| WHAT IS ASKED |
A – In the wartime memoir excerpt, near which place did the narrator trace the man?
B – Reproduce the part of the wartime memoir excerpt that opens with the words containing "I was put in" and closes with "woman opened it.".

>> begin PAGE EXCERPT

I was put in command of a patrol of three and given a vehicle. I was instructed to make inquiries within the beach-head, track the man down and capture him.

I thought they must be very short handed indeed to have to rope in a Pioneer Corps man (even a French-speaking one) for intelligence work. After a number of enquiries I eventually traced the man to a house near Lion-sur-Mer, a few miles to the east, down the coast. I left the driver at the wheel of our vehicle with the engine running and sent the other man to cover the back of the house. Then, loading a magazine into my Sten gun, I strode up to the front door and knocked. A woman opened it.

I walked into the front room, pointing my gun at a man who stood there, my finger on the trigger. If he had a gun and was going to resist I was prepared to shoot him first. It is strange what thoughts come into one’s head in moments of danger. . My immediate thought was that it was such a neat and tidy room, the floor was polished, and it would be terrible to have blood and bullet holes all over it and I must be careful not to scratch the floor with my studded army boots. To my relief he put his hands up. I relieved him of his revolver and escorted him to the truck still pointing my gun at his back, trying not to scratch the polished floor.

>> end PAGE EXCERPT
>> begin INFORMATION PROVIDED

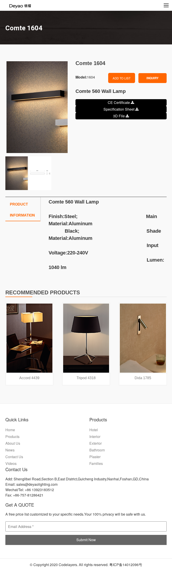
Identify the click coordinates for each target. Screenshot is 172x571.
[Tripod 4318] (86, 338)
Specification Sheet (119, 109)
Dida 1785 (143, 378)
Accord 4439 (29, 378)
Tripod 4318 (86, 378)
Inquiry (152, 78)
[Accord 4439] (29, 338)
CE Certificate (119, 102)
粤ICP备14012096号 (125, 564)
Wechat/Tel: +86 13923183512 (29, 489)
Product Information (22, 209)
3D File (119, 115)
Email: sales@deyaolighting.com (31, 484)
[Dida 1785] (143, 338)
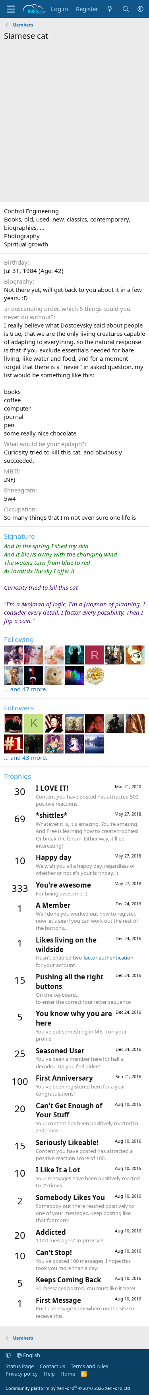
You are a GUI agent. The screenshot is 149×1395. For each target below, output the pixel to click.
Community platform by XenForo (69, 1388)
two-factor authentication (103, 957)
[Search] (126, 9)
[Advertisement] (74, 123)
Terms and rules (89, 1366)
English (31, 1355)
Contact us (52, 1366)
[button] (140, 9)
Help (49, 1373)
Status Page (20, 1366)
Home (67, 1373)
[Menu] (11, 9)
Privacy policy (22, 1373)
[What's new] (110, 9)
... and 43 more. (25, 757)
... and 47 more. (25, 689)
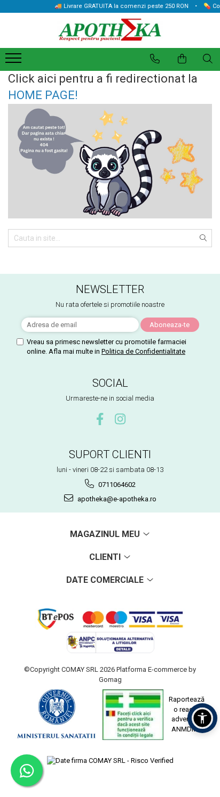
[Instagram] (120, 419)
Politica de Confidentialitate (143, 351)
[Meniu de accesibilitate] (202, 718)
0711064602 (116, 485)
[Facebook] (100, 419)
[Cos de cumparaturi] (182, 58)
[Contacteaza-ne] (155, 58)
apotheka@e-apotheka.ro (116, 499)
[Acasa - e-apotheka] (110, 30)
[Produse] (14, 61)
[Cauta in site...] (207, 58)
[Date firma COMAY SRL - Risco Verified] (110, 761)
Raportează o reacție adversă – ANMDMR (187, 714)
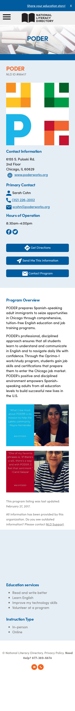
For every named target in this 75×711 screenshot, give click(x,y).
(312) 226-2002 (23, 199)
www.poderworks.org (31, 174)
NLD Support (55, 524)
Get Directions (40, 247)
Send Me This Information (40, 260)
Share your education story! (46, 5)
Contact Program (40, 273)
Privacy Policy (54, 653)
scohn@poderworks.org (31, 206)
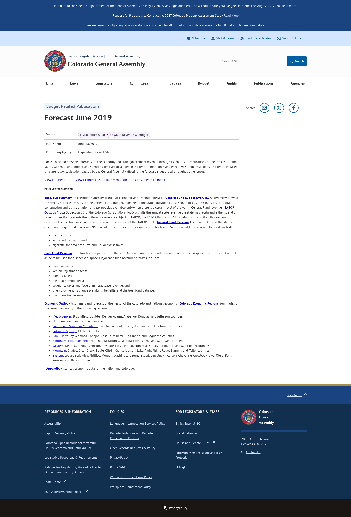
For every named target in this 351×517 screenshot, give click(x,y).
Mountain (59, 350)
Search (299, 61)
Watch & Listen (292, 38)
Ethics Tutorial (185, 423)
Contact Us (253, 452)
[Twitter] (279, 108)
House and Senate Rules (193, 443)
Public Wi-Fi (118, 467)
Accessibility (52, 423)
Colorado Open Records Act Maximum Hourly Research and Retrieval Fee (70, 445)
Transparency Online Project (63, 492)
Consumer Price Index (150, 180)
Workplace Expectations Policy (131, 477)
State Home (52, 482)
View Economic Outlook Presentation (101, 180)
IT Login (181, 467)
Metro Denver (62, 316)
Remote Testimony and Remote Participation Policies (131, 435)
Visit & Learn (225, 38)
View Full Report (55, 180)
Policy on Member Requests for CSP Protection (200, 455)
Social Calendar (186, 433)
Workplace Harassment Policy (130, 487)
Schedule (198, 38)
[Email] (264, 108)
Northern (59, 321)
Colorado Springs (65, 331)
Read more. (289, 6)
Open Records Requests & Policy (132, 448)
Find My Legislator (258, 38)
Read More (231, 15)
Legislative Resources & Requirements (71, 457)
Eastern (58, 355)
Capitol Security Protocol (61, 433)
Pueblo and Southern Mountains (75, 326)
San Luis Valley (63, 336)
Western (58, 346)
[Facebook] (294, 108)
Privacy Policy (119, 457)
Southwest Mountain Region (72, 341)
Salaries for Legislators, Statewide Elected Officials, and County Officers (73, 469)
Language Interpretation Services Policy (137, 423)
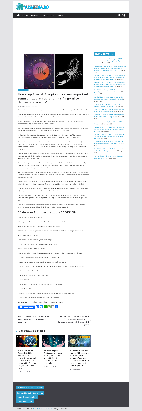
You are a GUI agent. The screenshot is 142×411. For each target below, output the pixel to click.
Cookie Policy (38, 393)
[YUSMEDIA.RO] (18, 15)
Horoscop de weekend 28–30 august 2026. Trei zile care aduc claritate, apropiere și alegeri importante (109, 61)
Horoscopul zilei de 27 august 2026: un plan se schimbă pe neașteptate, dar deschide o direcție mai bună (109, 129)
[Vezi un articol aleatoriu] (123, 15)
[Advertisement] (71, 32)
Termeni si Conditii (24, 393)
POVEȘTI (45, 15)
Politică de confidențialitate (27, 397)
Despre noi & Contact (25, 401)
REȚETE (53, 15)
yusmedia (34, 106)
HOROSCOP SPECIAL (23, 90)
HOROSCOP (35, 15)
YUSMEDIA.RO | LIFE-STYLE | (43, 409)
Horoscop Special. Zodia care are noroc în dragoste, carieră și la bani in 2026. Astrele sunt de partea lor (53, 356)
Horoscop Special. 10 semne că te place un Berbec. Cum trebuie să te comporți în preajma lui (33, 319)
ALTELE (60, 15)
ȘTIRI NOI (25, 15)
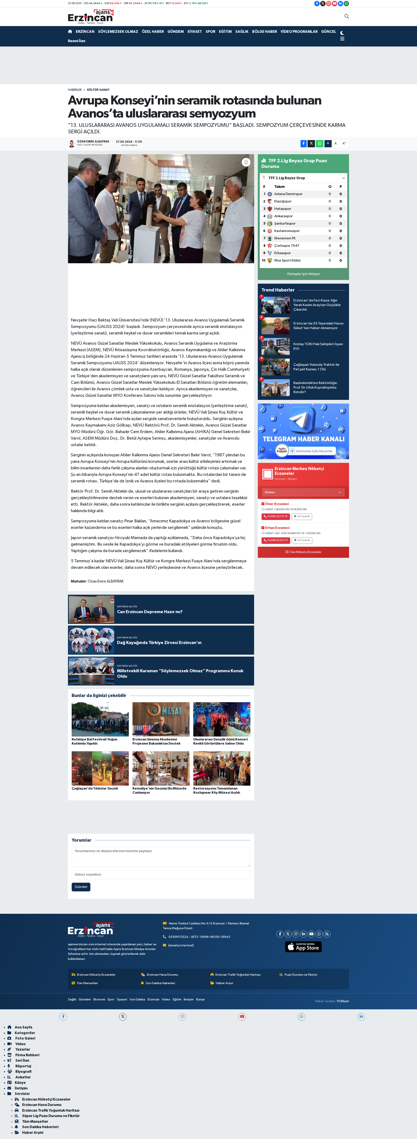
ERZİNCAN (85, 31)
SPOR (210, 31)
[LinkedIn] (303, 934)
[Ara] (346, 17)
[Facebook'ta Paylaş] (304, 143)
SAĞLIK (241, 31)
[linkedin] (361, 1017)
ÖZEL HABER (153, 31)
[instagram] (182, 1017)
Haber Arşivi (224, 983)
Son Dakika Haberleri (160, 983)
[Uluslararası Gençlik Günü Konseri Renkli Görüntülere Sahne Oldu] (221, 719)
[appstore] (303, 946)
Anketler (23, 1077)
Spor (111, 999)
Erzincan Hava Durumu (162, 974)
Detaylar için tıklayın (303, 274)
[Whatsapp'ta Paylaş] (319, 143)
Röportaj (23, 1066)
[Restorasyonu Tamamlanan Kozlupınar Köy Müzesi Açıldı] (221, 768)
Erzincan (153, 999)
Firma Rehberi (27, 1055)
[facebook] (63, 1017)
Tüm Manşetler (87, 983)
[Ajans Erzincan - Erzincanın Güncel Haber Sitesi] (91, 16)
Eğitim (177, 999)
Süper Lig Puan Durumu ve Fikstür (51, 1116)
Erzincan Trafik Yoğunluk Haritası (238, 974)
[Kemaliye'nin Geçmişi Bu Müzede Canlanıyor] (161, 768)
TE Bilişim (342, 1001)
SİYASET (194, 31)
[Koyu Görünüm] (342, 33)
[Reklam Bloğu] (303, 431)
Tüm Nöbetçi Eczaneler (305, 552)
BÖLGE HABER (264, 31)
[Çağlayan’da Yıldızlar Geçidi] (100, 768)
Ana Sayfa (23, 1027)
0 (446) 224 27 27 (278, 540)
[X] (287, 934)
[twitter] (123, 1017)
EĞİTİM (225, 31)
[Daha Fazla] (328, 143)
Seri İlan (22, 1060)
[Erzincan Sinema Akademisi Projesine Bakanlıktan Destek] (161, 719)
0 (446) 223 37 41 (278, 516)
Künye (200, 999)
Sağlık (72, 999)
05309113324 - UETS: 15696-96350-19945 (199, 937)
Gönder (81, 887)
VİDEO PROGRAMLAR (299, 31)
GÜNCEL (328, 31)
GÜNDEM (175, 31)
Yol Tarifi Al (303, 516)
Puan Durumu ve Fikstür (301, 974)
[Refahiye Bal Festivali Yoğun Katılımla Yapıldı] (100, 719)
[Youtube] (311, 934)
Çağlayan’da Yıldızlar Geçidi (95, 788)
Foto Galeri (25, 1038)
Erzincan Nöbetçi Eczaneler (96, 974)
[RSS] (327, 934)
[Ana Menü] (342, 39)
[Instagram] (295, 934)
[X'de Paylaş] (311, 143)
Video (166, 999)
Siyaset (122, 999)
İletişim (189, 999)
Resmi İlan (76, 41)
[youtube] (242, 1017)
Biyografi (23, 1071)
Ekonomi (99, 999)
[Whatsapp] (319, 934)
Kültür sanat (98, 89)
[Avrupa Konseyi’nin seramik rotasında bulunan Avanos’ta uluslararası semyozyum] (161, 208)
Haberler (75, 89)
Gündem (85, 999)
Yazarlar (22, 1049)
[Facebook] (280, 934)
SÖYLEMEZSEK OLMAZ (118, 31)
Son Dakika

>> end INFORMATION PROVIDED

| SOLUTIONS TO THE TASKS |
A – Near Lion-sur-Mer, a few miles to the east, down the coast.

B –
I was put in command of a patrol of three and given a vehicle. I was instructed to make inquiries within the beach-head, track the man down and capture him.

I thought they must be very short handed indeed to have to rope in a Pioneer Corps man (even a French-speaking one) for intelligence work. After a number of enquiries I eventually traced the man to a house near Lion-sur-Mer, a few miles to the east, down the coast. I left the driver at the wheel of our vehicle with the engine running and sent the other man to cover the back of the house. Then, loading a magazine into my Sten gun, I strode up to the front door and knocked. A woman opened it.